This Blog is intended to give budding MapReduce developers a start off in developing hadoop based applications. It involves some development tips and tricks on hadoop MapReduce programming, tools that use map reduce under the hood and some practical applications of hadoop using these tools. Most of the code samples provided here is tested on hadoop environment but still do post me if you find any not working.
Thursday, April 28, 2011
How to run hadoop - map reduce jobs without a cluster? With cloudera VM.
This document is indented to aid basic java developers to kick start practical investigation on Hadoop map reduce jobs without any cluster set up on their end. To understand this document you need to possess basic theoretical knowledge on Hadoop, hdfs and map reduce jobs. It is also advisable to have some prior knowledge on basic linux commands.
It is possible to try sample map reduce jobs on your windows PC without any cumbersome hadoop setup if you have cloudera test VM with you. This environment is ideal for functionality testing on very small sample data volumes, larger input data wont be supported due to memory constrains posed by the VM.

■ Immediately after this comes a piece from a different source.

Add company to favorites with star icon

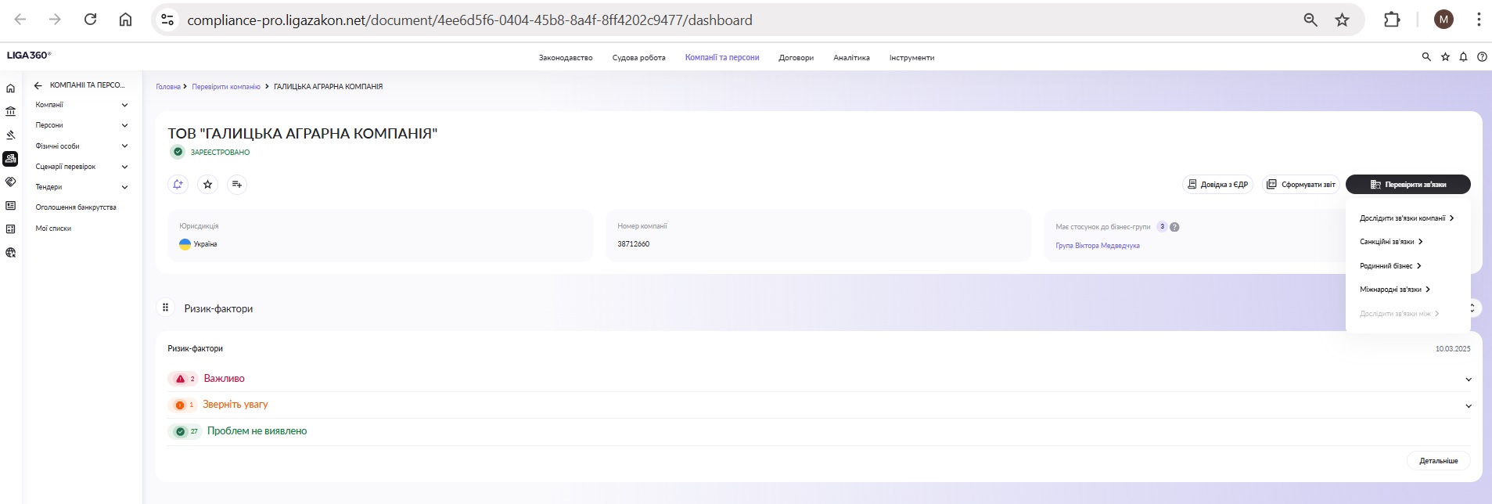(207, 185)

To test your sample map reduce job on local hadoop environment (cloudera training VM) follow the below mentioned steps in order.
1.Download the following software and ubuntu image on your windows pc.

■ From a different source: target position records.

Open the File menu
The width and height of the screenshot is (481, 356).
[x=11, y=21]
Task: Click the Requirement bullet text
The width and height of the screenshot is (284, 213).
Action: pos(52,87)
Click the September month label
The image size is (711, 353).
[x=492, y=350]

2.Install the VM ware player. Extract the Cloudera Training VM and there you can find a *.vmx file. Open the same.(you can notice that it opens on VM Ware Player)
User credentials for Cloudera VM
User name: training
3.Copy the jar and the required input files into the cloudera linux box.
Here I have copied jar to home -> training -> use-case -> source-code and
Input files to home -> training -> use-case -> Input
(To browse to folder in linux box, click on places link on the top menu bar -> select home folder. Now you would be in /home/training folder in your local linux file system from there you can browse and create directories as you do in windows.)
You can copy paste files from your Windows file system to the cloudera linux box just like you do it between folders in Windows.
4.Open linux terminal(terminal icon available on cloudera linux box desk top)
5.Create a input directory in your hdfs
hadoop fs -mkdir <full path of directory in hdfs>
hadoop fs -mkdir /userdata/bejoy/input
6.Copy the contents from the linux box input folder to hdfs input folder
hadoop fs –copyFromLocal <source directory from local linux box> <destination directory in hdfs>